Fifteen of the 37 patients in the treatment group had mucosal thickening in the contralateral paranasal sinuses with a mean Lund-Mackay score of 0.68. Three months after radiotherapy, 27 (p = 0.009) had mucosal thickening in the contralateral sinuses with a mean Lund-Mackay score of 2.84 (p < 0.001). The degree of mucosal thickening then was noted to decrease during the prescribed follow-up period to 1.73 at 36 months after completion of radiotherapy. The maxillary sinuses were noted to have the highest degree and incidence of mucosal thickening at 3 months, the other sinuses and the ostiomeatal complex were also noted to be significantly affected by radiotherapy. The Lund-Mackay scores pretreatment for the treatment group versus the control group were not statistically different. However, the scores were statistically different/higher (p = 0.033) at the 3-month follow-up in the treatment group.

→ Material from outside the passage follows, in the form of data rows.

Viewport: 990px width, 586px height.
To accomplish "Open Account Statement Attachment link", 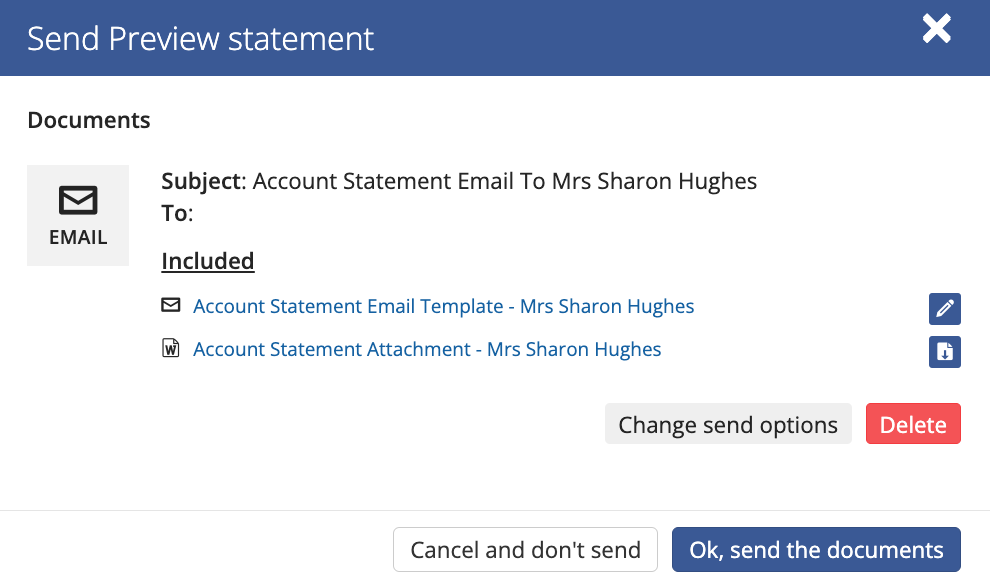I will 427,349.
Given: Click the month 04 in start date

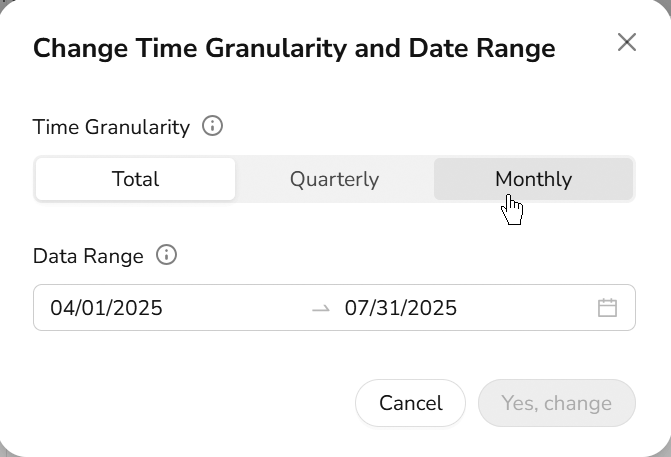Looking at the screenshot, I should tap(63, 308).
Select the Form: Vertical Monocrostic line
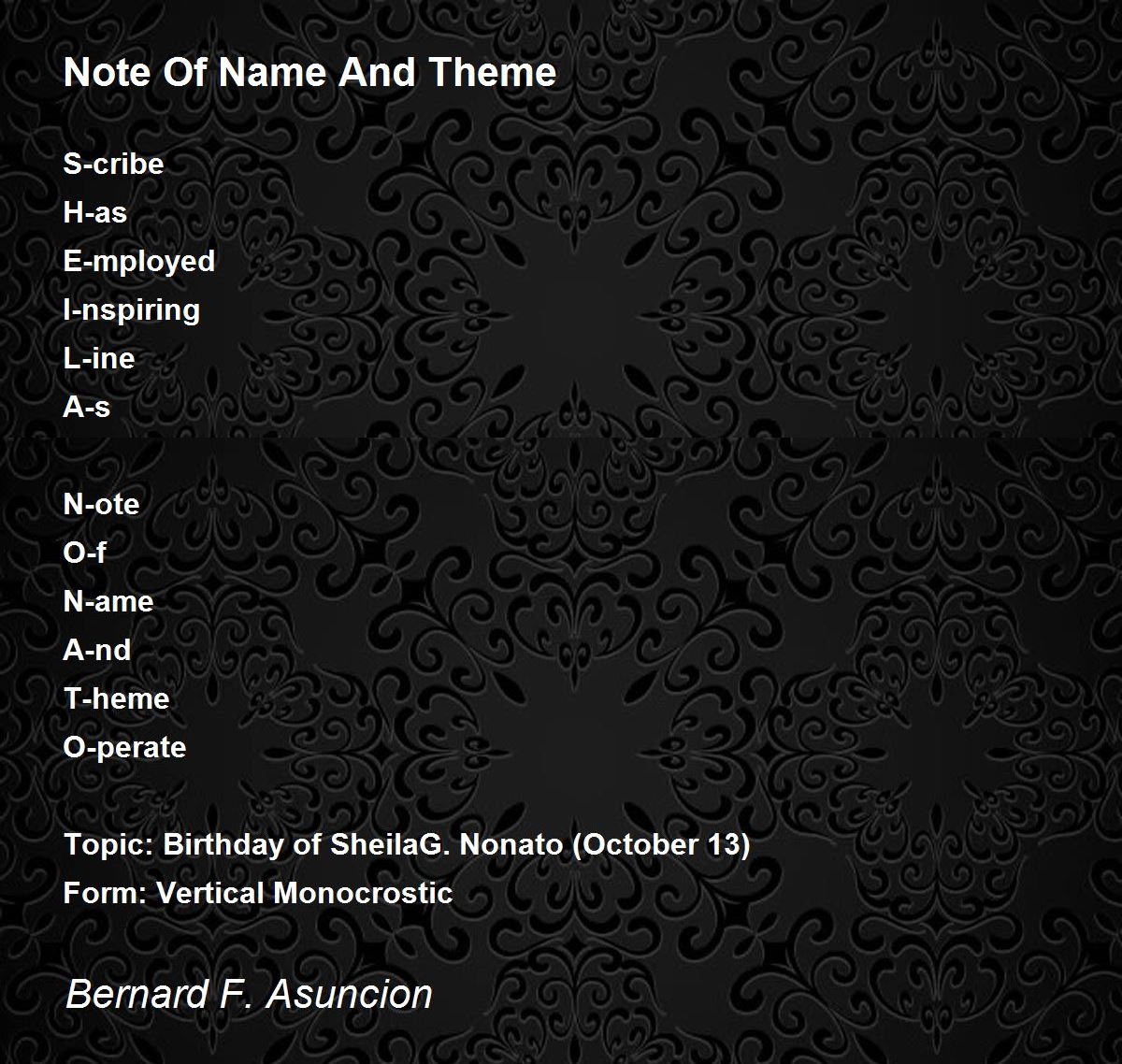This screenshot has width=1122, height=1064. click(258, 893)
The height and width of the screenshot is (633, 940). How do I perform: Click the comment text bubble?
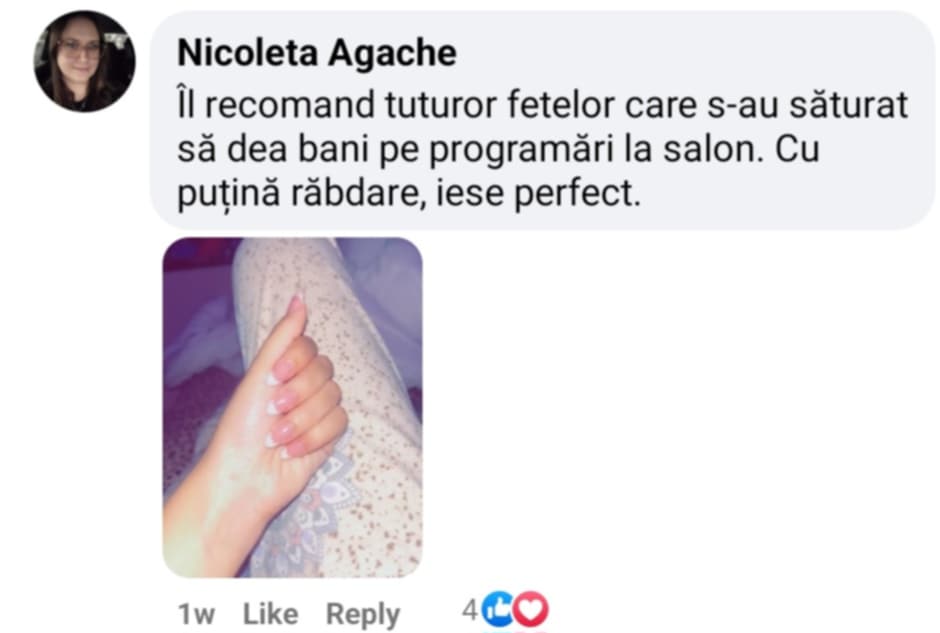pos(543,120)
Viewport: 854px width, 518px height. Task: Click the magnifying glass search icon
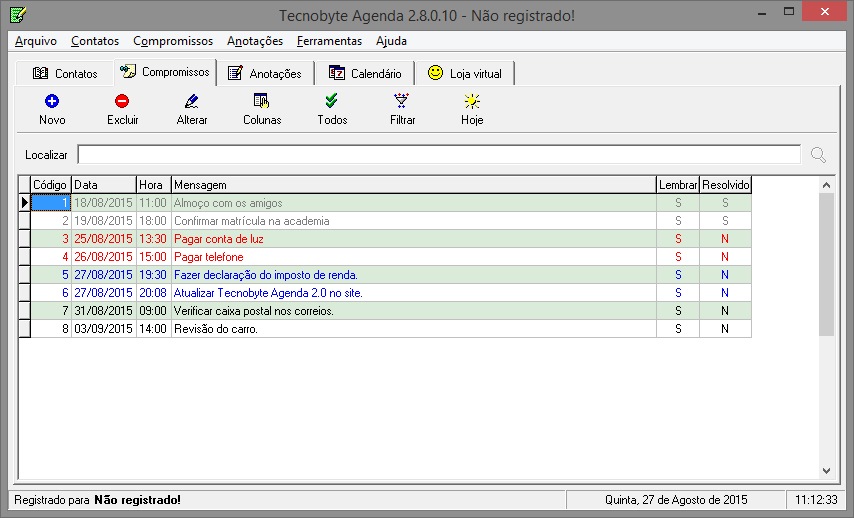pyautogui.click(x=818, y=155)
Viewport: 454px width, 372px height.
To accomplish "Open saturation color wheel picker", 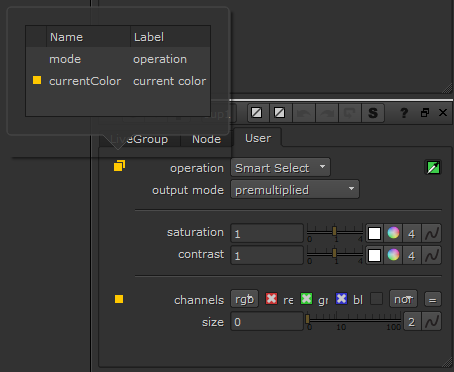I will point(393,233).
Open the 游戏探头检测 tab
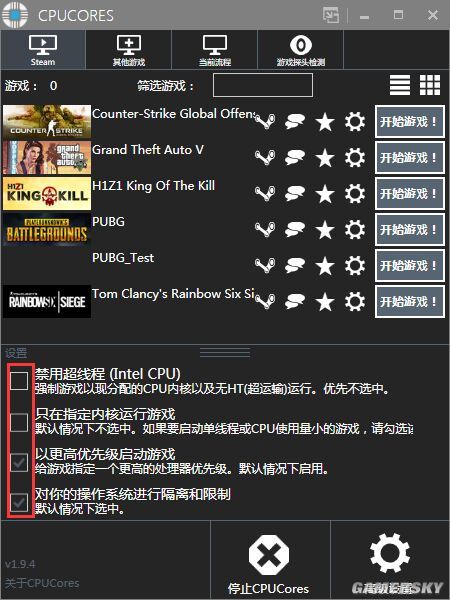The image size is (450, 600). pos(301,50)
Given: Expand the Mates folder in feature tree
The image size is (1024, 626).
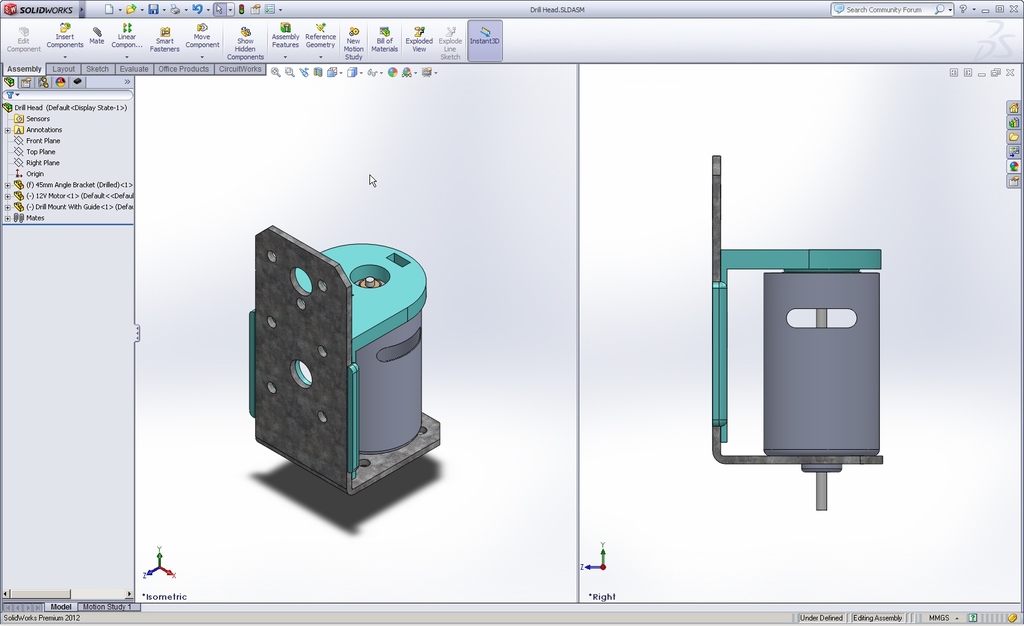Looking at the screenshot, I should click(x=8, y=218).
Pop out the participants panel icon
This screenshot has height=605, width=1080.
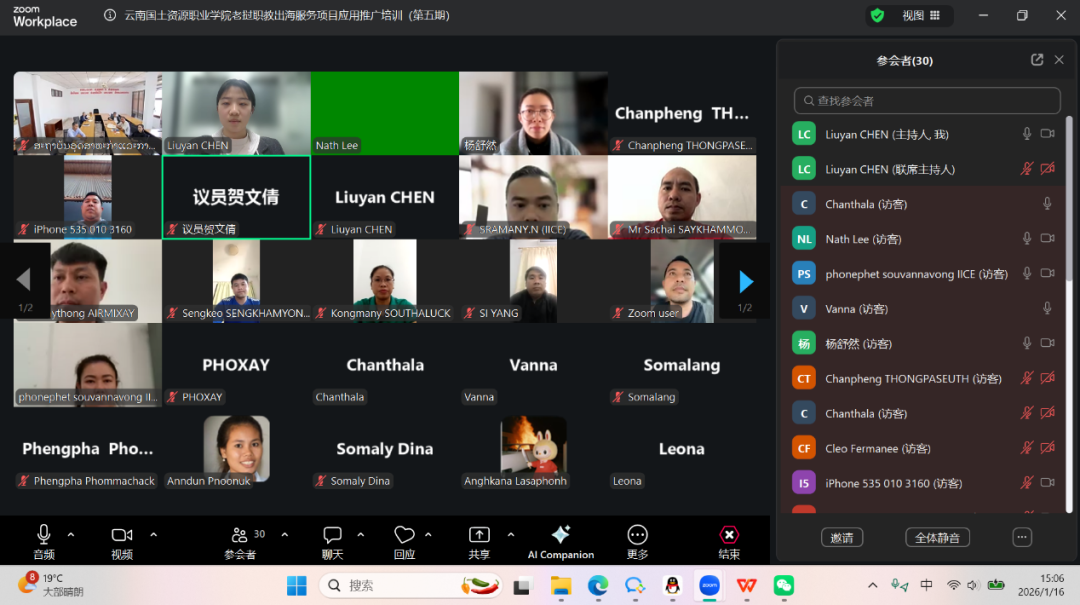point(1036,60)
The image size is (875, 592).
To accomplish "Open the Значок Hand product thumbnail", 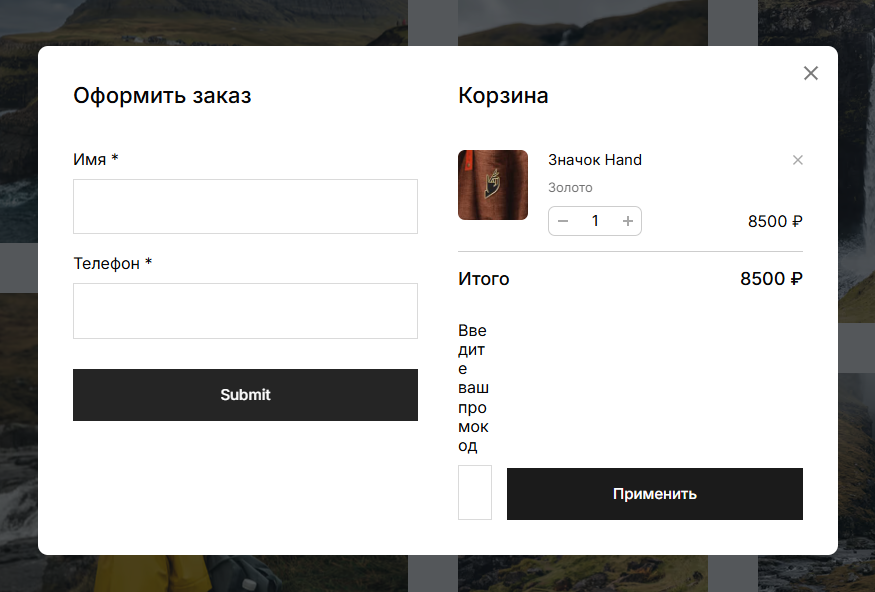I will point(493,185).
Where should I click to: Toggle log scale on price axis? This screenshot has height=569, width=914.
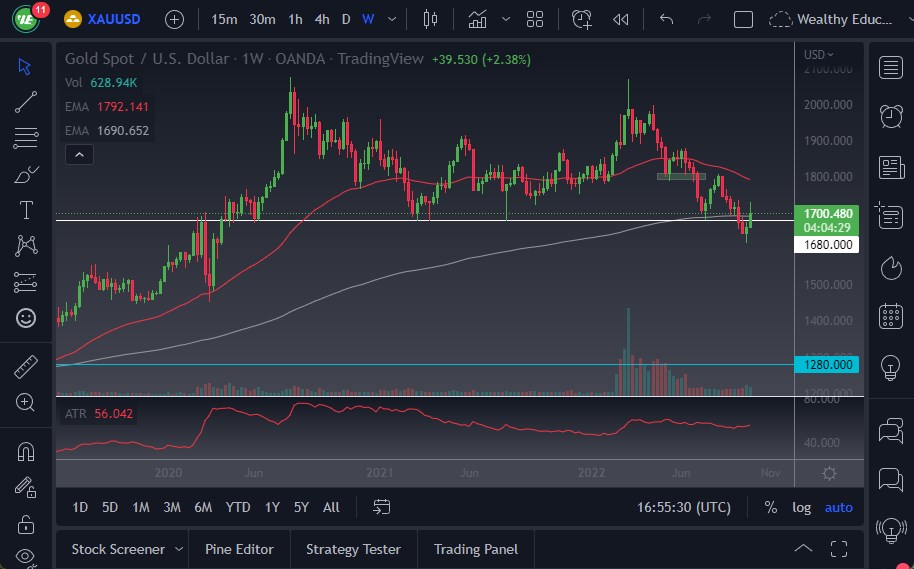pyautogui.click(x=801, y=507)
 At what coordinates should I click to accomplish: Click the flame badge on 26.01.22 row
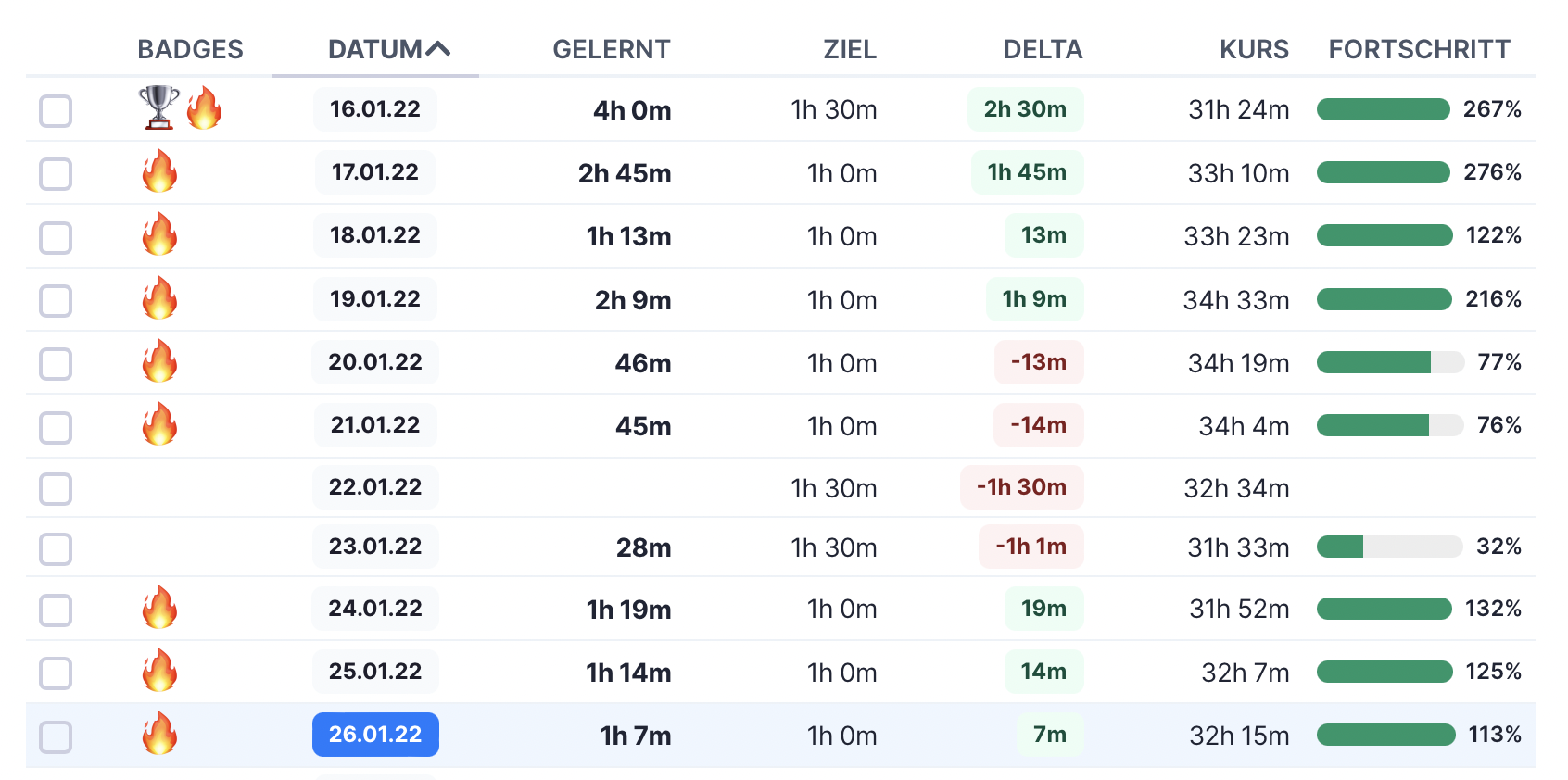pyautogui.click(x=159, y=734)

Factors such as age, sex, T classification of the tumor, radiation dose, along with the presence of preradiotherapy mucosal thickening were not in any way associated with an increase in the Lund-Mackay score. Post-radiotherapy increases in the score were not consistently associated with the development of rhinosinusitis. The diagnosis of rhinosinusitis in such a postradiotherapy-treatment patient group should be based on the patients’ history, symptoms, and findings on diagnostic nasal endoscopy.
This manuscript is well written and provides an easy read for the busy clinician, fellow, or resident in-training. The included tables are well designed and provide ample information to be digested. The relevant topic is discussed in a thorough fashion and the paper provides a valuable piece of data for the rhinologic/oncologic literature.